Last year, I read a book by Craig Groeschel titled, "Winning the War in Your Mind: Change Your Thinking, Change Your Life." The title itself provides insight into the central message of the book and is further illuminated by this quote: "Our lives are always moving in the direction of our strongest thoughts. What we think shapes who we are." This powerful statement illustrates just how important thoughts are.


Letting go of negative thoughts has been a struggle for me. My mind holds on to them tightly, and sometimes, it feels impossible to let go. When voicing this struggle recently, I said, "I know the truth, but how do I make my mind believe it?" A wise person told me that "belief is a choice". These four words haven't left me since. Belief isn't just something that passively happens. You choose what you believe, and you can choose to change your beliefs.

"Don’t give up. Keep moving forward. Write it, think it, confess it until you believe it. You are rewiring your brain. God is renewing your mind. Then one day something will click. You will be fluent in truth. Automaticity. You will have changed your thinking, and it will change your life." -Craig Groeschel
Choosing Integrity

As I explain my growth in various areas of life, it kind of sounds like I have it all figured out, doesn't it? I could leave you with that impression, but I choose not to. I choose to let you into my brokenness. There are portions of my life marred by choices I made without integrity. In a world where society expects you to present your life as perfect, it is hard to accept your own imperfection, but over the past year, I have chosen integrity over painting an unrealistic picture of life.


According to Webster's Dictionary, integrity is "moral soundness; honesty; freedom from corrupting influence or motive." The dictionary additionally defines integrity as "The state of being entire or complete; wholeness; an unbroken state." In my own human brokenness, I could never attain this definition of integrity. However, through learning and clinging to God's truth over the last few years, I have discovered that I can be whole, unbroken, and complete. I can choose to live in integrity... through Him alone.


Choosing Christ

If you asked, I would probably say that I have been a 'Christian' my whole life. I knew the verses and the doctrine. I had an idea of who God was, but I couldn't understand what He had done for me until I understood my brokenness.


I prayed a prayer of salvation when I was 5. I saw others around me accept salvation and wanted the joy I saw in them.

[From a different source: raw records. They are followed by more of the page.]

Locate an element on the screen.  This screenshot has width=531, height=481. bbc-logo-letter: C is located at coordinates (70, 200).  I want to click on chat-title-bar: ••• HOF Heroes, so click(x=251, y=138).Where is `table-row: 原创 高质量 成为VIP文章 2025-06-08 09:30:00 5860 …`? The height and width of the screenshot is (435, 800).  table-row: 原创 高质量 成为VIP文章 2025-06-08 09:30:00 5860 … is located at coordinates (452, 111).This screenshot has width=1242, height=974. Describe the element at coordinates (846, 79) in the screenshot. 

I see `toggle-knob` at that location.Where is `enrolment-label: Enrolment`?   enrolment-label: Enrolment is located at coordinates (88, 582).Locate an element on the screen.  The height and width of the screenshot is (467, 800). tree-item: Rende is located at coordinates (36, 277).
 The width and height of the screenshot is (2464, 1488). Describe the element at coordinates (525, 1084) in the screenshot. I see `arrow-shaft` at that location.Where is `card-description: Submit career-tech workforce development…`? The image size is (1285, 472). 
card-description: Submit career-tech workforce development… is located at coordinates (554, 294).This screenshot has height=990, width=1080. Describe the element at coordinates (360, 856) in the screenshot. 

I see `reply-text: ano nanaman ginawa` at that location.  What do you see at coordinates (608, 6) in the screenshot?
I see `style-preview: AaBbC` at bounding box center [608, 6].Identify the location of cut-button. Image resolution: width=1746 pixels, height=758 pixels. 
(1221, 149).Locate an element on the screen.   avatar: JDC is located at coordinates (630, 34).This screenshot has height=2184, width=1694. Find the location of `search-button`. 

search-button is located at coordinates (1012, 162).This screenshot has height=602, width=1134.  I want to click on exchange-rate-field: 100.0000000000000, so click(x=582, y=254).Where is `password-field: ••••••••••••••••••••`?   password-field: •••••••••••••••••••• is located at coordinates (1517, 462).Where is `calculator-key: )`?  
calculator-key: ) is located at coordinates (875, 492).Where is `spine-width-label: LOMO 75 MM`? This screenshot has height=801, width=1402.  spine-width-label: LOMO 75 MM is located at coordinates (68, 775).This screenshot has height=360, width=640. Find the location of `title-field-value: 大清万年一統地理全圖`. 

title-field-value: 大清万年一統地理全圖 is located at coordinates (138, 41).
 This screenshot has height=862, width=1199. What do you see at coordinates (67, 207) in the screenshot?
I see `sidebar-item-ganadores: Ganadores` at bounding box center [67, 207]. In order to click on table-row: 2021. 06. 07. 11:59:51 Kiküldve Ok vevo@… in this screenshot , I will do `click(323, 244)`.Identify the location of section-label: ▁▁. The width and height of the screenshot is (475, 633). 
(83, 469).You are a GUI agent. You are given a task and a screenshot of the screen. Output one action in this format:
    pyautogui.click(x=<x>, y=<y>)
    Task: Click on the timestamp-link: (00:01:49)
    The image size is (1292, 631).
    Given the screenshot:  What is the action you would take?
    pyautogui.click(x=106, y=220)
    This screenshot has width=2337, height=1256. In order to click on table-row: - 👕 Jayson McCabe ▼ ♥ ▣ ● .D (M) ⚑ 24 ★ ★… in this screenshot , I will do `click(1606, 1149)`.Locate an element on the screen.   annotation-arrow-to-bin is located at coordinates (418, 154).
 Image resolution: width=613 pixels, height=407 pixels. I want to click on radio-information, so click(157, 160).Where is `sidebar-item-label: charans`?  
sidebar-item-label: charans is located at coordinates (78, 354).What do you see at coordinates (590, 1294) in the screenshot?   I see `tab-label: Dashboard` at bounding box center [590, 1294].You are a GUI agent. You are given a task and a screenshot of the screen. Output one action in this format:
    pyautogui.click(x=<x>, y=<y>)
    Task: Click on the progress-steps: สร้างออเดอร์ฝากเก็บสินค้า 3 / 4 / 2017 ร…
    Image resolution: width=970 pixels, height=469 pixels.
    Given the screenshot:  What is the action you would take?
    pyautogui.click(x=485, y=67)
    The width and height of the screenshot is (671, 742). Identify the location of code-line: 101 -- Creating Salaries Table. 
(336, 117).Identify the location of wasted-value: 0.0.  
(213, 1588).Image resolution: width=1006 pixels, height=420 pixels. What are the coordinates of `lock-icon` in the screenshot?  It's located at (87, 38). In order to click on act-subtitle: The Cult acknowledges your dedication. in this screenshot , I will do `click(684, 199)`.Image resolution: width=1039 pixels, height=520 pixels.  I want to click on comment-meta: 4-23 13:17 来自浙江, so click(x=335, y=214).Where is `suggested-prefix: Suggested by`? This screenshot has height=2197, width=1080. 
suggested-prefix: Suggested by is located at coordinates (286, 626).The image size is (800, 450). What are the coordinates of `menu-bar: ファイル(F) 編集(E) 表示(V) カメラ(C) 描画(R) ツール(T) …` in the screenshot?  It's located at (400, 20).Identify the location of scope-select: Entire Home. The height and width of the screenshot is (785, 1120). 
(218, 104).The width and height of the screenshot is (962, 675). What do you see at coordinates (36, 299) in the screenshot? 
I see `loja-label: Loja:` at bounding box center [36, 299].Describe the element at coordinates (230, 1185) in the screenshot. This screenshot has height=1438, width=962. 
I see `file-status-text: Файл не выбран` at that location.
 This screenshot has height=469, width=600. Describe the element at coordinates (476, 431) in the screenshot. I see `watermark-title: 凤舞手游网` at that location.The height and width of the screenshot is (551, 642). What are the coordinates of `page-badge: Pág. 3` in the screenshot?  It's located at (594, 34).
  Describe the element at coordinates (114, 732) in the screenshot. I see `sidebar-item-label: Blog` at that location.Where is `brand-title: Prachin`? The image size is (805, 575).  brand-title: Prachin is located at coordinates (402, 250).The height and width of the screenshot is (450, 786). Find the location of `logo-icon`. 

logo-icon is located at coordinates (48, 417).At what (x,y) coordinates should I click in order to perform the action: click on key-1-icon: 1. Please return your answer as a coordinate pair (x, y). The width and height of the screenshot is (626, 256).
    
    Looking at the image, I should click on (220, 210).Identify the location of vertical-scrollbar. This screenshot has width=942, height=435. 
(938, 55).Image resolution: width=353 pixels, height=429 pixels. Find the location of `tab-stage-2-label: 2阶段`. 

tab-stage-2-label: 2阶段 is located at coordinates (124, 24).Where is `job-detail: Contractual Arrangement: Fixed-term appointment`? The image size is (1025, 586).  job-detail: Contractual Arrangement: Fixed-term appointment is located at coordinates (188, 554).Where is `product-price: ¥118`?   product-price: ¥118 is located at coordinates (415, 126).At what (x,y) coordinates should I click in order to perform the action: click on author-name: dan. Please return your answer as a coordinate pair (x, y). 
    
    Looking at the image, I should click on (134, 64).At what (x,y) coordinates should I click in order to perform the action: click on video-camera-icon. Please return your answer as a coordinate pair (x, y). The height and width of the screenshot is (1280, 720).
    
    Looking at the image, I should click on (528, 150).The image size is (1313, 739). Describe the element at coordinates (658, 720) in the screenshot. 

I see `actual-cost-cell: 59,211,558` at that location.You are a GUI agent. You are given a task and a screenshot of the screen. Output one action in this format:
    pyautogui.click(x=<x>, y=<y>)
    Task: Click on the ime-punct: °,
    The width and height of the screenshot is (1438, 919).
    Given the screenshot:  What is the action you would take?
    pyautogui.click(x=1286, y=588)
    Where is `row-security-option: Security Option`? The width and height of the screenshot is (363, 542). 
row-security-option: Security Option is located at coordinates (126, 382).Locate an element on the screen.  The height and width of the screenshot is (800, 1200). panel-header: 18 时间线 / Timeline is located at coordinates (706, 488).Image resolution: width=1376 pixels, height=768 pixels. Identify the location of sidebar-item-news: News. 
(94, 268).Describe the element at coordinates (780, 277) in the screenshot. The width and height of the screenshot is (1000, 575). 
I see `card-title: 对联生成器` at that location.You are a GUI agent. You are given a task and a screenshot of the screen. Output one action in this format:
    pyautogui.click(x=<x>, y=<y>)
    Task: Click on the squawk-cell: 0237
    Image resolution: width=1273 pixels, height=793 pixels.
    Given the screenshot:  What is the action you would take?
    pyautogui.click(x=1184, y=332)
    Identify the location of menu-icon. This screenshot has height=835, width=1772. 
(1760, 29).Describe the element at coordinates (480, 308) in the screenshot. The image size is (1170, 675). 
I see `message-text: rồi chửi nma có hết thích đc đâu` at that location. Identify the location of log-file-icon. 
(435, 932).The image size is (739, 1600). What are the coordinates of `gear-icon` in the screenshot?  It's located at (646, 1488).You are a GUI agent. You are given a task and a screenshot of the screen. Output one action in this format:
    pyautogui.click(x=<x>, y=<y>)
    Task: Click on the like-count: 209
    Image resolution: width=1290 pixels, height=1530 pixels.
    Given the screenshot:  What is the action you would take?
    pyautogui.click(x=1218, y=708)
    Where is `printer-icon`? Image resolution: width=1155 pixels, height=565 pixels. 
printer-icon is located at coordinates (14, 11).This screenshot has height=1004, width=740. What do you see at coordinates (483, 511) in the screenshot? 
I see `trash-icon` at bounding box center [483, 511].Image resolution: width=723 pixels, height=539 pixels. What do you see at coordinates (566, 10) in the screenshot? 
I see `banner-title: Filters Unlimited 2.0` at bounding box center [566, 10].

It wasn't God I was pursuing, it was happiness. I prayed again when I was 12. I was afraid of going to Hell. Again, it wasn't God I was pursuing, it was a ticket to Heaven steeped in self-perseverance. These superficial desires did not change my heart, and they did not change my life.


I can't say for certain the exact moment when my heart realized I needed God in His wholeness, but I can say for certain that it was after I realized how broken I was. I stopped running from my mistakes. I let them flood over me. I let myself feel the pain attached to them. Then, I ran to God for who He truly is. I recently read a book by Dane Ortlund titled "Gentle and Lowly" which explains this better than I ever could…

"It is the most counterintuitive aspect of Christianity, that we are declared right with God not once we begin to get our act together but once we collapse into honest acknowledgment that we never will."

Over the past few years, I choose to pursue God in his wholeness rather than use Him as a way to ease my conscience. I chose to let him begin the process of healing in me, rather than trying to heal myself. Choosing Christ wholly means accepting that you are not hopelessly broken. Through Him, your broken pieces can be made into something unbroken and altogether new.


You Have a Choice

In all aspects of your life, you have a choice. There are some choices that you cannot control. I cannot choose what others do or how they respond to me. However, I can choose to speak up, use my voice well, change my thoughts, live a life of integrity, pursue a relationship with God, and so much more. I can choose to embrace the choices I have, and strive to make the right ones. Will you do the same?